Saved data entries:
▼

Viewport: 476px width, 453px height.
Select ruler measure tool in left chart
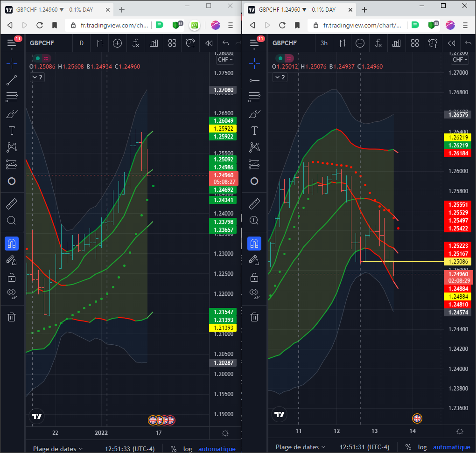point(12,203)
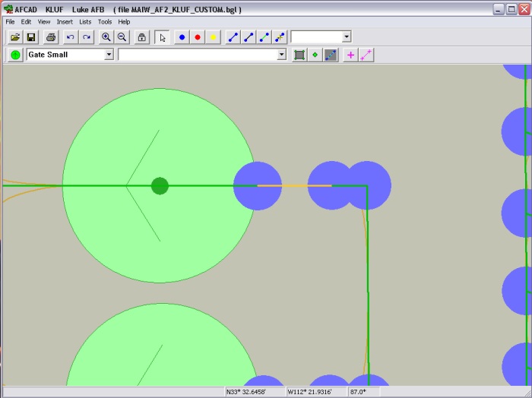Toggle the green circle parking button

15,55
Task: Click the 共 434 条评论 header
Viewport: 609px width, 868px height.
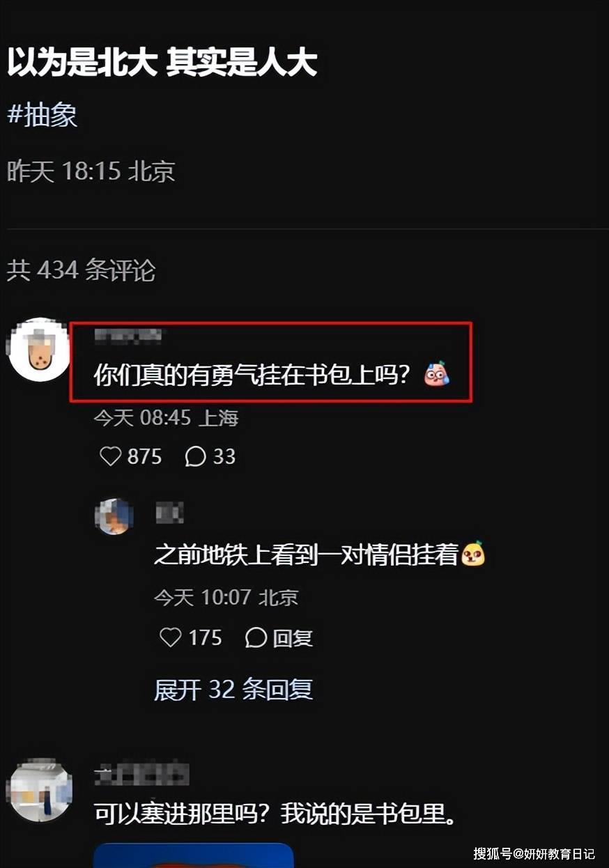Action: click(x=81, y=270)
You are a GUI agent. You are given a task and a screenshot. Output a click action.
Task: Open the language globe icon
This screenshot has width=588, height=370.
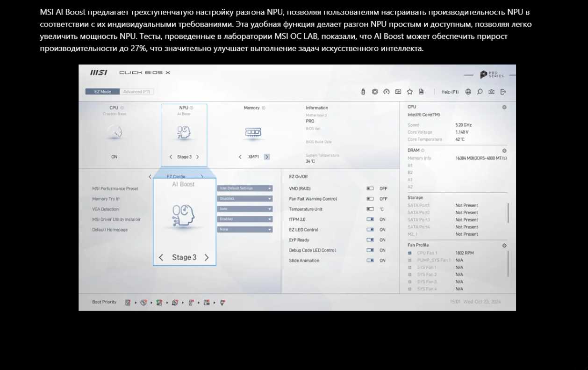point(468,92)
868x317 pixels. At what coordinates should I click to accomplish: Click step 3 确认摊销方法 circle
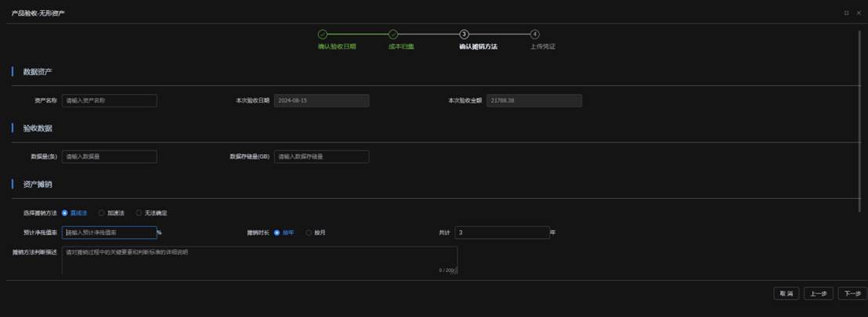pyautogui.click(x=464, y=34)
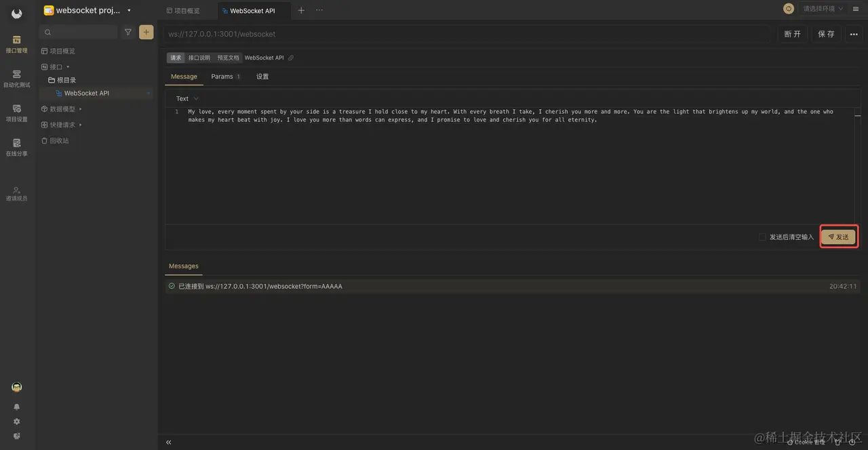Screen dimensions: 868x450
Task: Open the Text message type dropdown
Action: point(186,98)
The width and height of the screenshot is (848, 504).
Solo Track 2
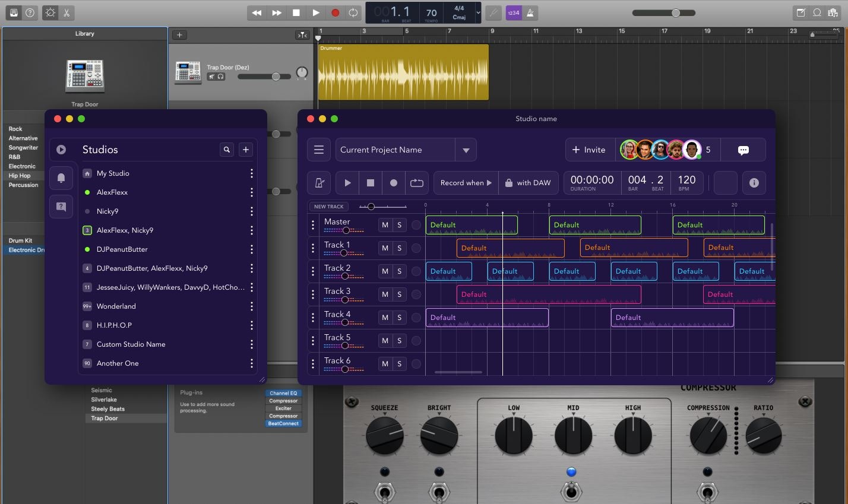click(x=400, y=271)
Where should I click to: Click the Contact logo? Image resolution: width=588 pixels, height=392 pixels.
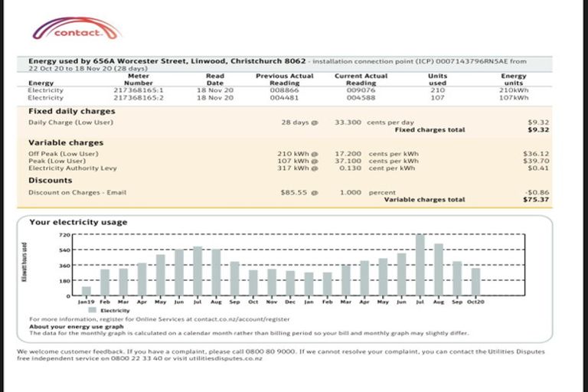click(x=77, y=31)
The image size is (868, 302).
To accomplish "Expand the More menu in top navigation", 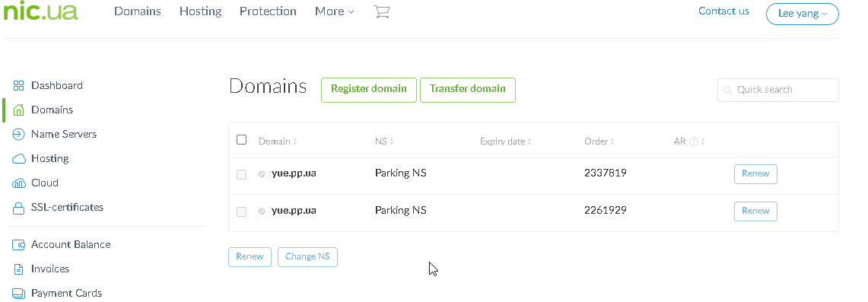I will (x=335, y=11).
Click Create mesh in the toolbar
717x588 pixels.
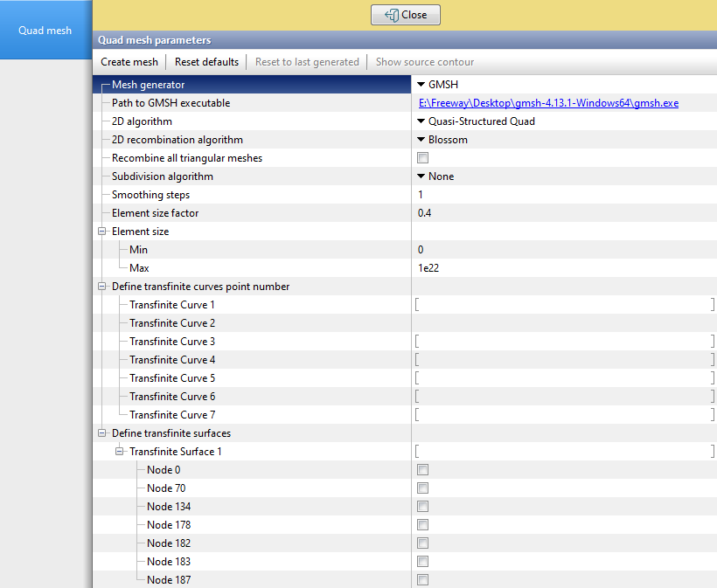click(129, 62)
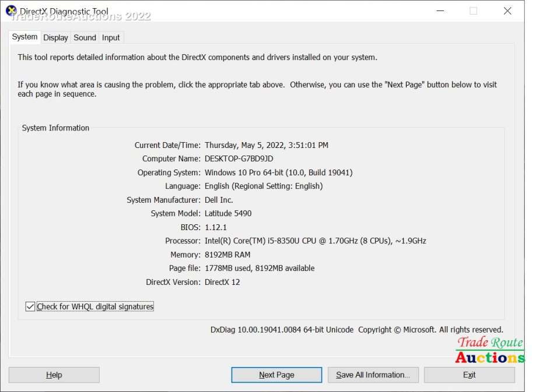Click the DirectX Diagnostic Tool title text
Screen dimensions: 554x392
tap(64, 11)
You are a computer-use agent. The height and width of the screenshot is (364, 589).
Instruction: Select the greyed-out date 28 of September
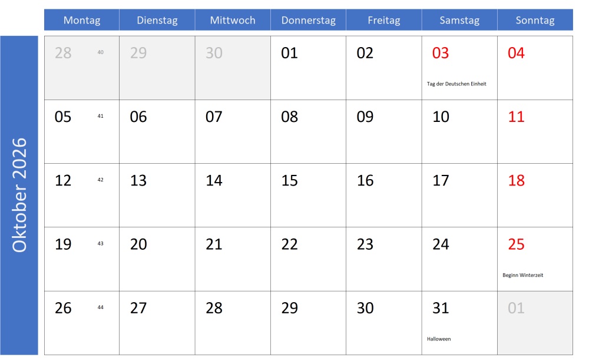coord(63,54)
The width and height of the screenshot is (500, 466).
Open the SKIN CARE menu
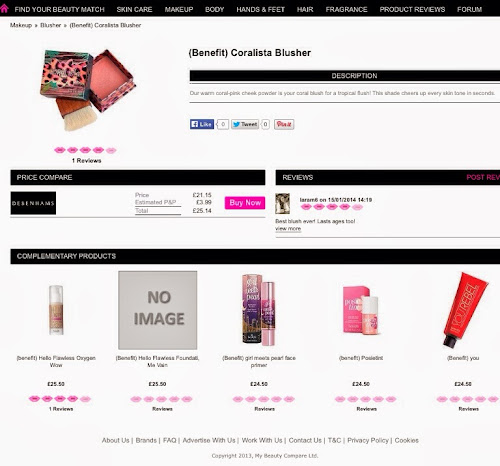(x=134, y=9)
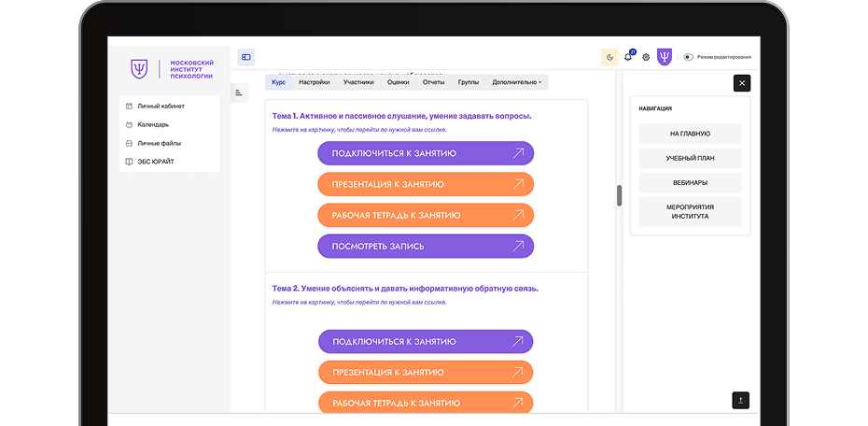Collapse the sidebar panel icon

(246, 57)
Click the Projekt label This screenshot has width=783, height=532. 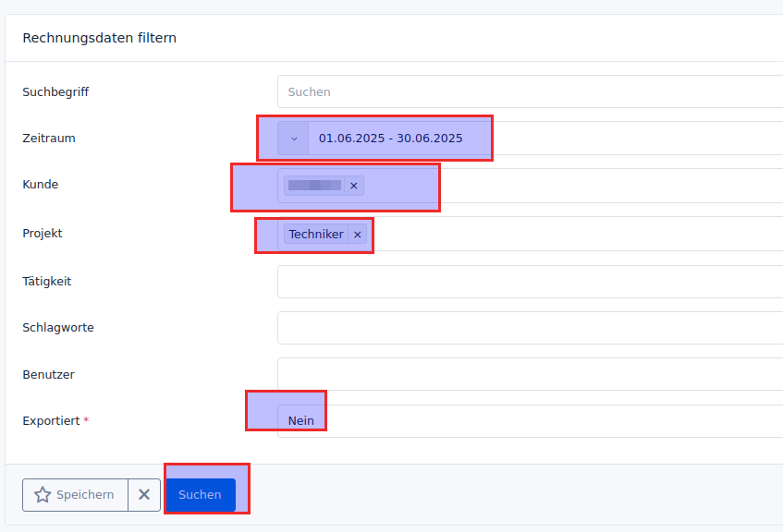(x=43, y=234)
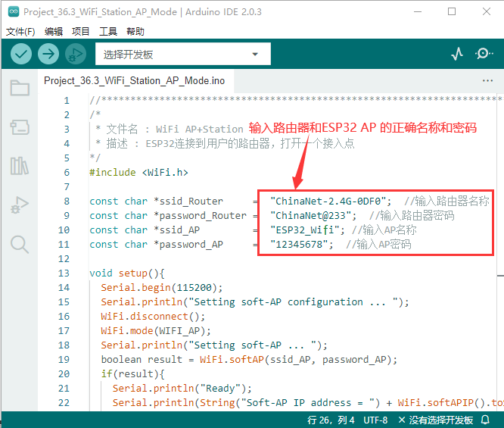Open the Search sidebar panel

pyautogui.click(x=20, y=244)
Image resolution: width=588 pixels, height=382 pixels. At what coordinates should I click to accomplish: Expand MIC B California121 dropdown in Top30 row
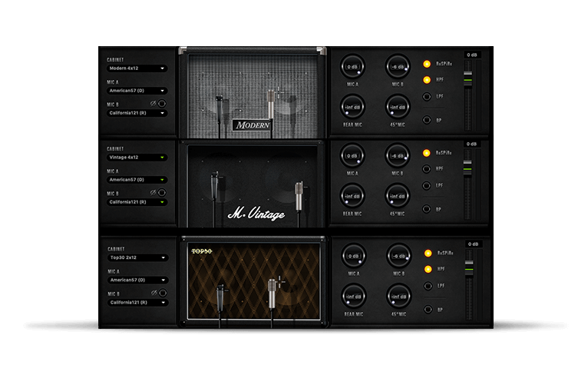tap(137, 303)
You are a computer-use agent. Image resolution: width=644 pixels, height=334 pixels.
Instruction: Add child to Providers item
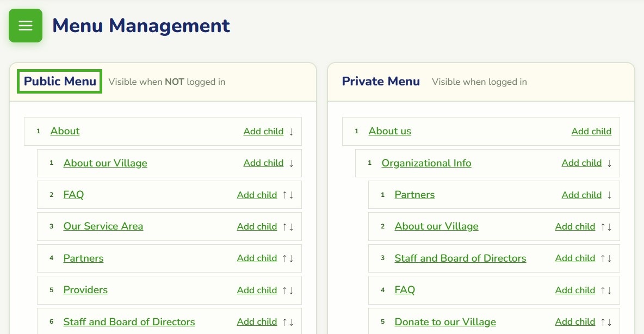(x=257, y=290)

▲

[The problem]: For the word "agent", find every line in the data that holds it and copy that line.

[Answer for the task]:
You are a GUI agent. You are given a task and a screenshot. Output a click action.
You are a computer-use agent. The height and width of the screenshot is (364, 589).
You are a computer-use agent. Image resolution: width=644 pixels, height=334 pixels.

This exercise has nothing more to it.